The leader of the nation’s second largest nursing home association challenged providers to be “catalysts of change” for the long-term care sector as it works to move past the coronavirus public health crisis.
“Every flaw and crack in our system has been exposed. The fractures are too great to [just] patch back together,” said Katie Smith Sloan, LeadingAge president and CEO.
“While we clearly need to remain focused on today’s crisis, now is the time to consider what we may be. We need imagination now more than ever. We don’t have 20/20 vision looking deep into the future. There are just too many factors to be an oracle, but we do know this: we are not going back to where we were,” she added.

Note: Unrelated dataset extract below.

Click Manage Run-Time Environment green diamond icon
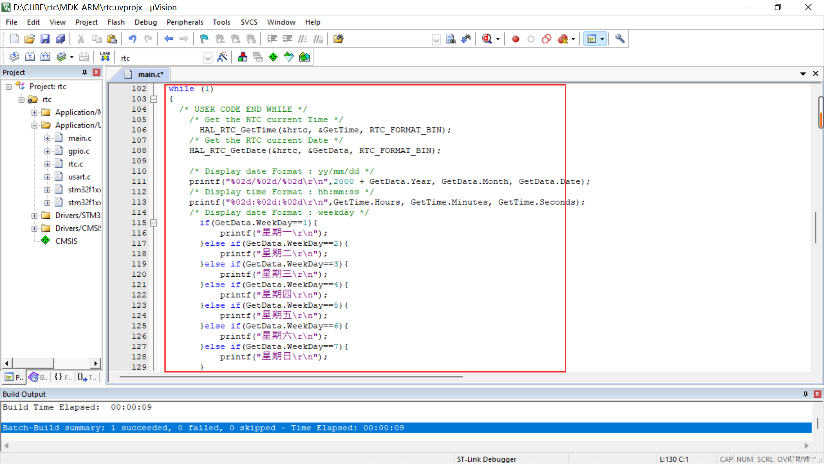(x=273, y=57)
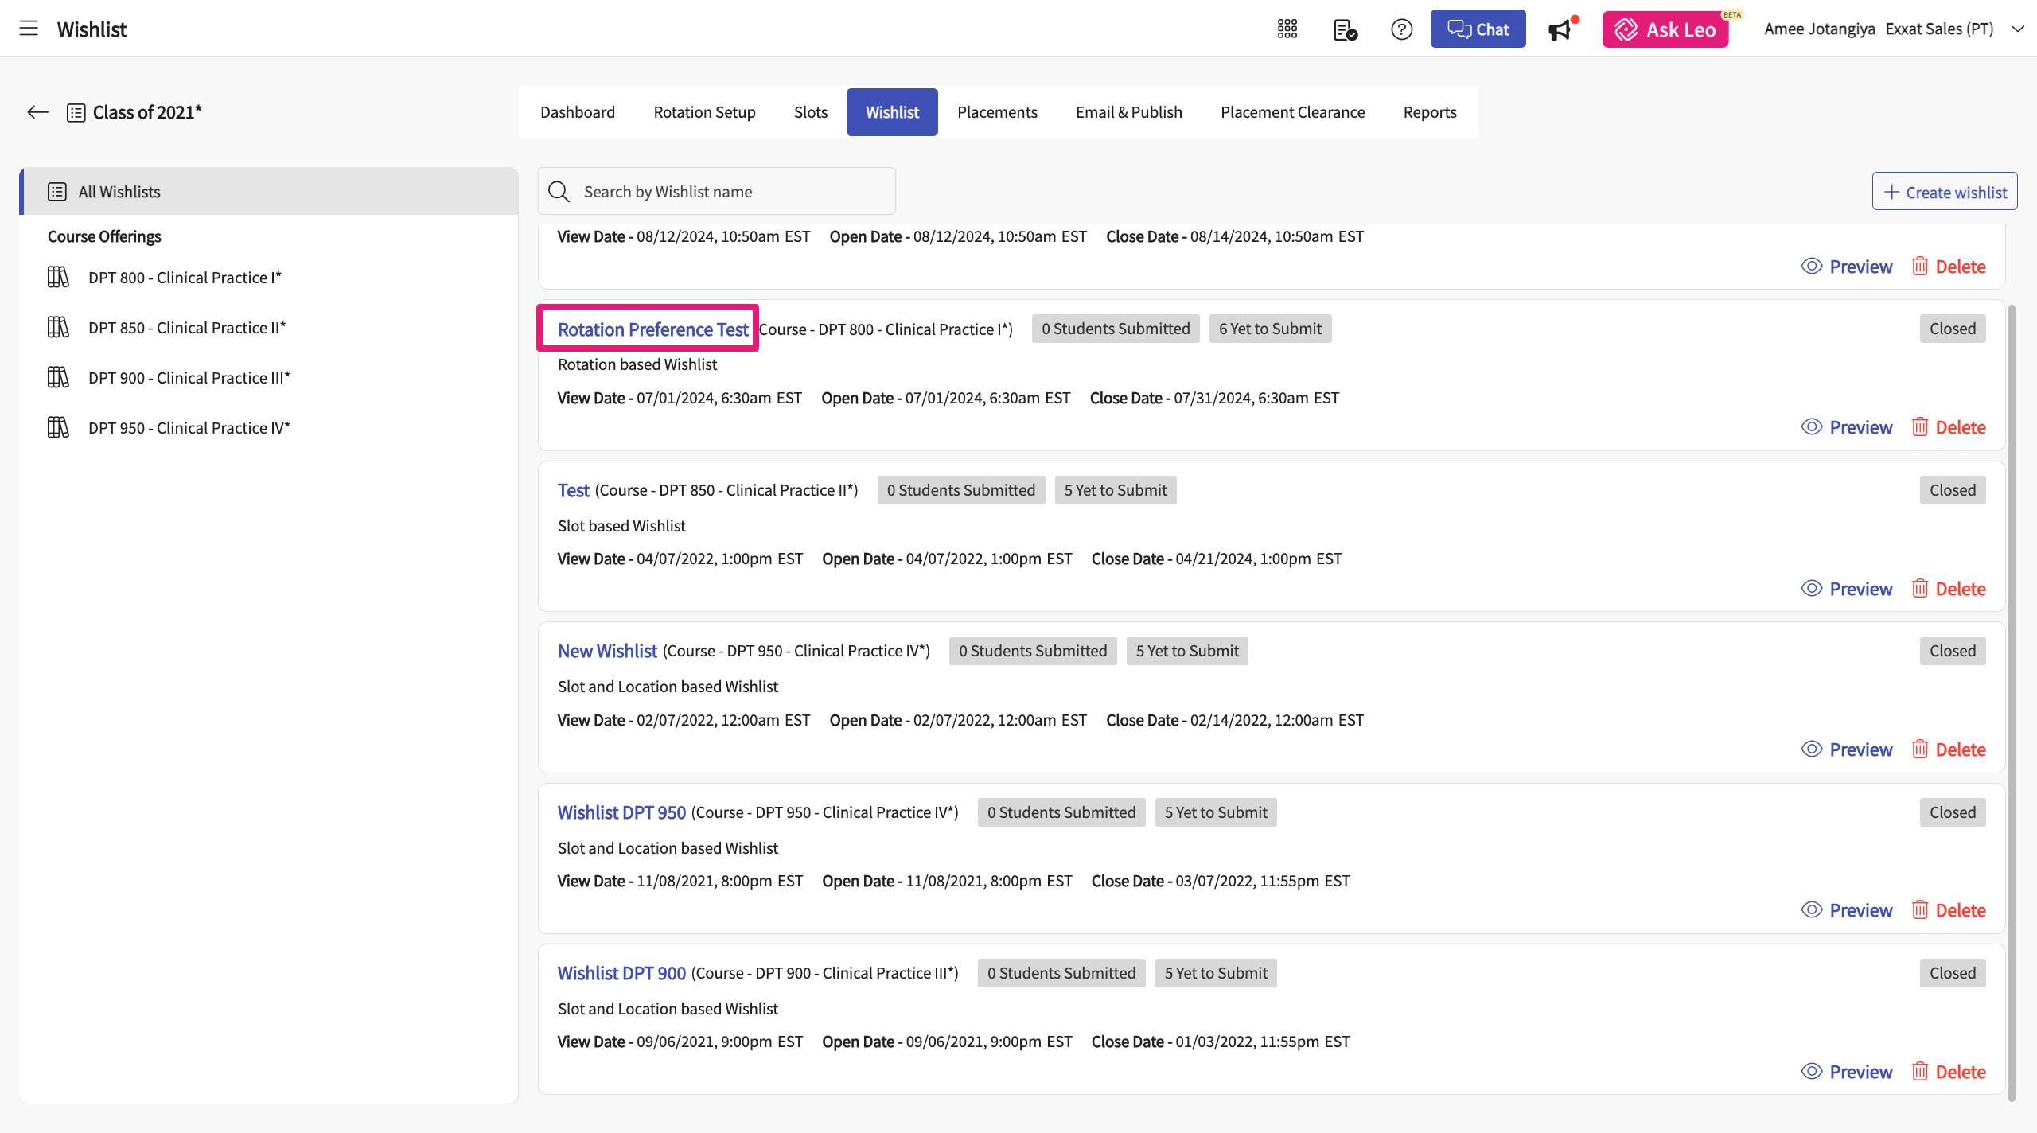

Sloan’s comments came during a keynote address during the organization’s annual Meeting & Expo Thursday afternoon. She noted that 2020 has been a radical year for all, but instead of canceling it, the industry could take the opportunity to band together and push for a better future post-crisis.
“We need to be the driving force for dramatic changes at the federal, state, local and even community levels. Our new job is to be catalysts for change,” she said.
Systemwide reform needed
That future could include developing a better system to pay for long-term services and supports in a fair and rational way, setting reimbursement rates that cover basic needs, ensuring industry workforce are adequately paid and that seniors have access to services that fit their needs. She also encouraged providers to share their dreams and visions they want for the sector.
“Our progress must be measured in actions taken, policies changed and lives lived,” Sloan said. “Our objective is deep systems reform and we must be the ones to define success.”
During times of crisis, she noted that she leans on words from Abraham Lincoln, Franklin D. Roosevelt and Martin Luther King Jr., whose leadership helped guide the country to better futures following periods of crises. She said she wasn’t prepared for the “global war” for personal protective equipment, accessible testing and relief funding.
“This is our time to think about what comes next,” Sloan said. “This global war against COVID-19 will also end someday in the not-too-distant future. When that day comes, let Lincoln’s words be our guide: Finish the work. Bind up the wounds.”
“I believe this is our opportunity. We’re each leaders in a crucial sector of our economy and country. It’s up to us to turn a more unified vision moving forward. We must ask ourselves, ‘What is the system we want to create?’” she added. “We’re writing a new playbook.”